Although Dr. Johnson later stated that Nickola was "totally disabled," the ALJ explained that he was not giving much weight to this changed opinion because it was inconsistent with notes by Dr. Johnson in which he stated that Nickola's condition had not changed over the past three years, and inconsistent with other objective evidence in the record. This was an adequate basis upon which to reject Dr. Johnson's more restrictive opinion. See 20 C.F.R. § 404.1527(d)(2) (opinion of treating source that is not well-supported or is inconsistent with other substantial evidence in record need not be given controlling weight).

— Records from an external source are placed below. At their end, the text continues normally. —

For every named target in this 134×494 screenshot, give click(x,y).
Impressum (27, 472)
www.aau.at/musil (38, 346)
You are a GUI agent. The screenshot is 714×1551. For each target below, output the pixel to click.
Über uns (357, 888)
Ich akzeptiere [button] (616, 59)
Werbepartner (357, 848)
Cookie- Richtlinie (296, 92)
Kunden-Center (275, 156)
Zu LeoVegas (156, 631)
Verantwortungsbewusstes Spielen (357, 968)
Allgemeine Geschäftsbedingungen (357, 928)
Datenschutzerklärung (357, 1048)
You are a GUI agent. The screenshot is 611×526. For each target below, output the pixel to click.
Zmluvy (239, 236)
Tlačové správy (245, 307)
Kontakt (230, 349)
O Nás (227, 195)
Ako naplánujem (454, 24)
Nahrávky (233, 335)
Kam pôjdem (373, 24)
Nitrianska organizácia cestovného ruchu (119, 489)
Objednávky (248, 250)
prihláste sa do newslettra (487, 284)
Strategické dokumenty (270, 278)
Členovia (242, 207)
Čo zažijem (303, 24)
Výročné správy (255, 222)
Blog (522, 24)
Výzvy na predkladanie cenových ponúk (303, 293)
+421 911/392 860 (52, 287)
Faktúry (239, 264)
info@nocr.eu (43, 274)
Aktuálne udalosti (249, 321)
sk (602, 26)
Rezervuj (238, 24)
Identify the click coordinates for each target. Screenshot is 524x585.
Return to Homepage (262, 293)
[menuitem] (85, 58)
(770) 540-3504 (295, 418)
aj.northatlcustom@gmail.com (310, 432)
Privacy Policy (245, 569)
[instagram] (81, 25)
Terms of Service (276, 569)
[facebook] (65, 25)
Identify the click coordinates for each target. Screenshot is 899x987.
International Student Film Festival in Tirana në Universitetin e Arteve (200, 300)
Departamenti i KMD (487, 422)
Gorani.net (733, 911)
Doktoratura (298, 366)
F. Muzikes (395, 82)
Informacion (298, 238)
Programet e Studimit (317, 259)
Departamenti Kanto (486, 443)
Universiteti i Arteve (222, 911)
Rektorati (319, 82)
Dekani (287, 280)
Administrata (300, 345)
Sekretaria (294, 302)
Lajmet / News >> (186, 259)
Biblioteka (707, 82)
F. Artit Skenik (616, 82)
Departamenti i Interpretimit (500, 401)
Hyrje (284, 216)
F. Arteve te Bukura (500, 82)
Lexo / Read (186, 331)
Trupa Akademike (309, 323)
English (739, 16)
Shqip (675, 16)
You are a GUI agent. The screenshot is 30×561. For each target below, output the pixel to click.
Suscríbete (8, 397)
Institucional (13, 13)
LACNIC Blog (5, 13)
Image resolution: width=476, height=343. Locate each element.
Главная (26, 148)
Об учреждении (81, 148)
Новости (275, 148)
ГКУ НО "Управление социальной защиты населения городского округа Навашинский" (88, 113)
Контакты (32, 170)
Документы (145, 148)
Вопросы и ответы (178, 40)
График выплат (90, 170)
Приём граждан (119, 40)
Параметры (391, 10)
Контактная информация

This evidence provides substantial support for the ALJ's conclusion that Nickola is physically and mentally able to perform a limited range of sedentary work in spite of his documented impairments. Nonetheless, the ALJ's overall conclusion that Nickola is not disabled cannot be sustained. The ALJ's decision does not indicate that he considered Nickola's testimony concerning his bowel-related symptoms and their effect on his ability to work on an eight-hour-a-day, five-day-a-week basis. Although Nickola's testimony at the hearing indicated that he would be unable to sustain competitive employment because of frequent vomiting, stomach cramps and diarrhea, the ALJ did not mention any of this testimony except indirectly, when he found that

[t]he claimant's subjective complaints and allegations about his limitations and impairments are not fully credible and, when considered in light of all the objective medical evidence and clinical findings as well as the record as a whole, do not reflect an individual who is so impaired as to be incapable of engaging in any substantial gainful activity. 20 C.F.R. § 404.1529 and SSR 96-7p.

A.R. 19-20.

The problem with this boilerplate conclusion is that it fails to explain what objective or other evidence led the ALJ to conclude that Nickola's bowel symptoms were not severe enough to prevent him from working on a regular and continuing basis.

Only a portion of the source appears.